Conversations With Normals: When No One Understands Your Job

Minions in conversation
(Credit: Leovalente on PixaBay)
Have you ever had a moment when your absolute immersion in something is presented to you on a silver platter as entirely not the norm? When you are suddenly the absolute nerdiest person in a room full of "normal people" who work in entirely non-technical industries?

Yeah, that.

Exhibit A: My Non-Techie Friend

I was at a friend's place last weekend, caught in an introvert's nightmare hanging with a bunch of people I had never met in honour of said friend's birthday. Interestingly (to me, anyway) she introduced me as her "techie friend, as in someone who actually understands how the Internet works." Which I thought odd: I mean, despite my nerd tendencies, I work with people who understand the underbelly of the Internet far better than I ever will. But I let it go because really, no one there was a tech nerd and wouldn't know the difference anyway.

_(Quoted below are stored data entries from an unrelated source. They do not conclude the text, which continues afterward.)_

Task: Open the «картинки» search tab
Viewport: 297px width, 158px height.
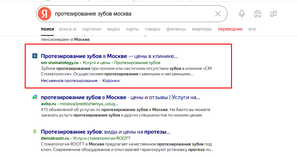Action: [x=92, y=29]

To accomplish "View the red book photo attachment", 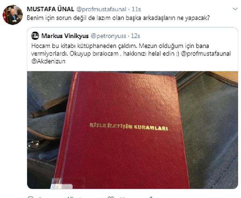I will [133, 130].
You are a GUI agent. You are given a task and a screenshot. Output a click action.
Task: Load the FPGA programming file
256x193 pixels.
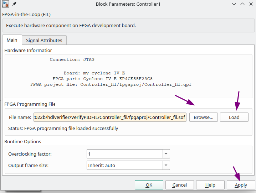(x=234, y=117)
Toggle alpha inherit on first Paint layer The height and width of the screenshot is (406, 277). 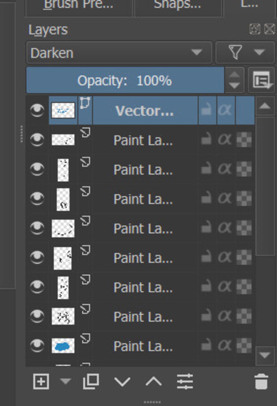coord(225,140)
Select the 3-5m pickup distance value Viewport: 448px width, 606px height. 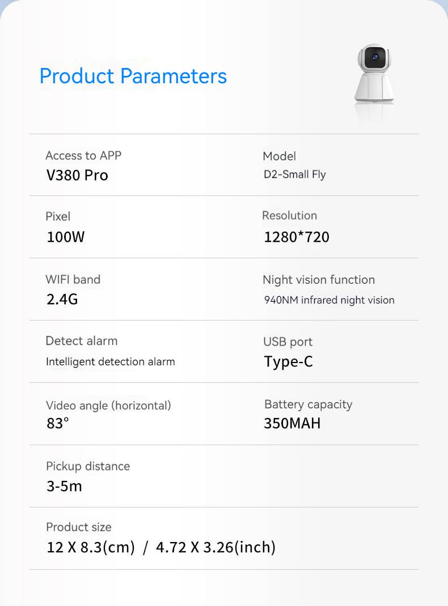64,486
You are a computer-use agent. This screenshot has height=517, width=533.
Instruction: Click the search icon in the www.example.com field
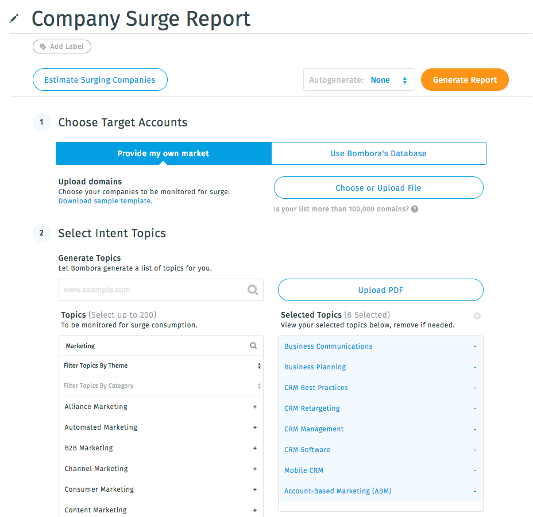pyautogui.click(x=253, y=290)
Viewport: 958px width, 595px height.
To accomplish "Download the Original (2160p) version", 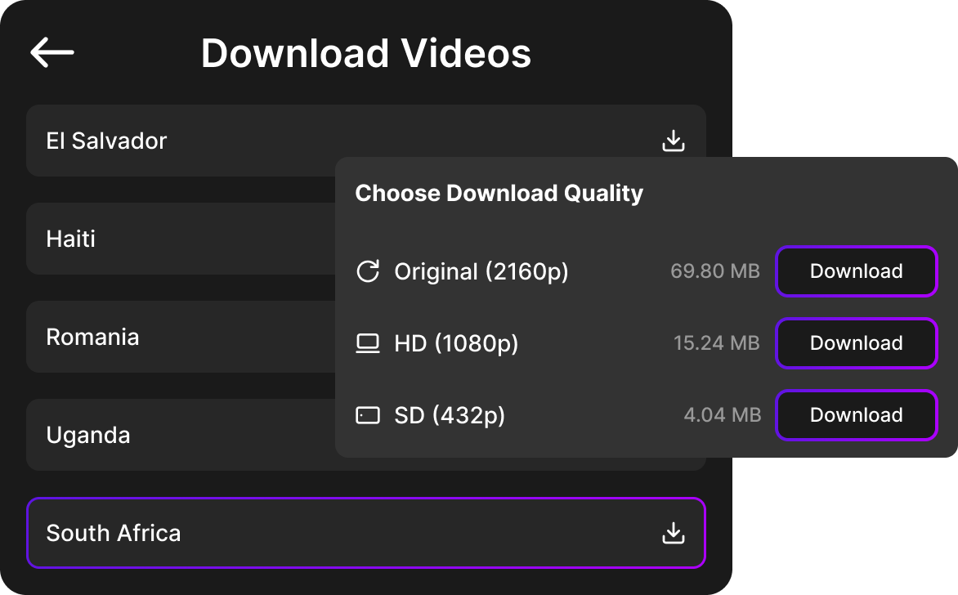I will tap(856, 271).
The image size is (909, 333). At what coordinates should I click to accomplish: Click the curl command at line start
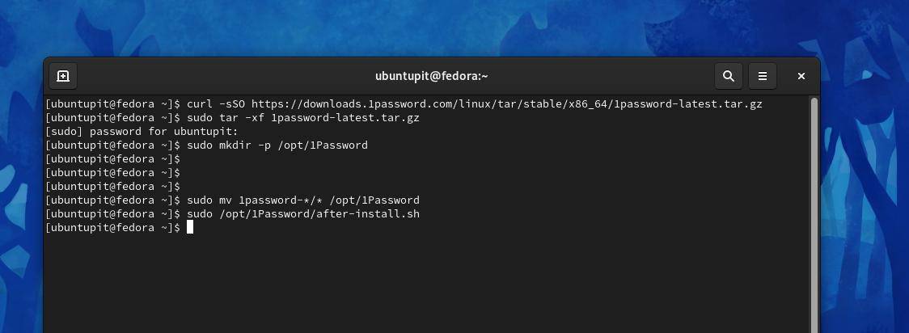click(200, 104)
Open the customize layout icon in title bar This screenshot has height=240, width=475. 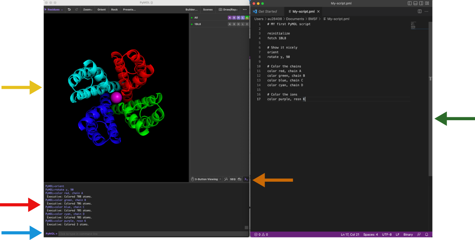click(427, 3)
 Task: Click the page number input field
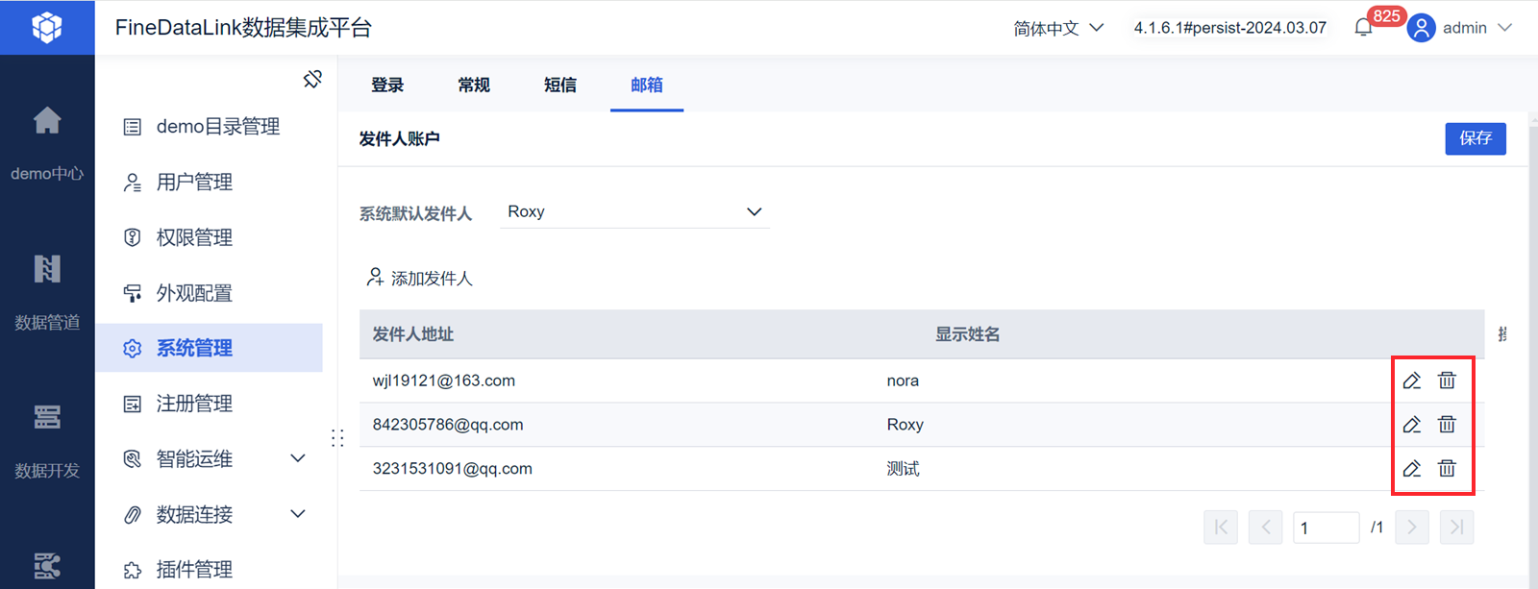tap(1325, 528)

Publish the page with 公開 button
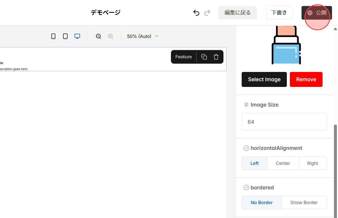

Then it came up again: Later in the evening, we were having an introvert-extrovert discussion and got to talking about speaking engagements. I mentioned that, despite my introversion, I really enjoy presenting when I know my sh*t but that I have an absolute reticence toward speaking opportunities where I don't fully know my subject. That's when the audience scares me the most. I mentioned that my first professional speaking opp, when I was 23 and less than a year out of university: I was sent by myself to speak at a tech conference in San Jose where I knew all of 2 people (who I'd met online only) on tech that I had only been experienced with for about 5 months.

Someone asked, "what was the topic?"
Me: "Streaming video"
Them: "Wait, what year was this?"
Me: "1999."
Them: "You mean, when the Internet was text-based? You were streaming video when the Internet was basically words?"
Me: "Um... yeah. We had these algorithms..."
Them: O_o
My friend: "See? She's that techie."
Me: "Um..."

And in that moment, I was reminded that even though some of us live, eat and breathe technology, we're very very far down a rabbit hole that much of the population doesn't even think about on a daily basis.

Exhibit B: Hubby's Boss

Hubby had a very analog boss who used to always ask me questions about my job and look with wide-eyed wonder as I spoke. (It made me very uncomfortable.) She used to tell me all the time that she had no idea what I ever talked about and I always wondered why she insisted on peppering me with questions. Maybe she had an undying curiosity to understand the tech world which was so different from the catering world she lived in. Maybe she had an inner geek trying to get out. Maybe she thought I was from the future.

Turns out that I wasn't far off with that last one.

Once when we were out, and she was in the middle of asking me about my latest project, she turned to hubby and said, "I love hearing her talk. Everything she says sounds like it comes out of a sci-fi novel."

Someone pegging me as unintelligible entertainment. That was a new one.

Exhibit C: Hubby

Hubby has a brain for software and apps; he quickly becomes a power user of anything he tries but he has no idea what makes it work. His background is hospitality so whenever we take a road trip anywhere, everything is a potential hotel or Bed and Breakfast. Much to my I-would-rather-work-with-robots-than-people chagrin.

Hubby: "Check out that one. Ooooh, no, wait, that one. That would be a perfect little BnB. We could move out here, run the place, I could cook and you could..."
Me: "Yes, exactly what would I do? Me who doesn't like people?"
Hubby: "You could, um... build the website and do the social media things?"
Me: "I don't build websites."
Hubby: "...?"
Me: "What is it exactly you think I do for a living?"
Hubby: "...web... stuff... and Internet... things..."
Me: "Yes, dear. That's exactly what I do."

Mostly it just makes me laugh and wonder: if he can't get it after hearing about it daily for two decades, well, maybe there's just no hope. Will Hubby ever know what I do for a living? How can my job seem so bizarre to other people? You'd think by now I'd be used to it, and for the most part I am, but it still throws me off sometimes. Especially when I feel like I'm being singled out in a public setting for being the absolute nerdiest person in a room. I'm happy to nerd out with my peers but it always seems to weird to be identified as "the nerd" among non-nerds. Oh, wait, s'cuse me, I think my insecurity is showing. :)

If you're in the tech industry, I'm sure you have had similar interactions with friends and family. What's your weirdest conversation with normals? Do share!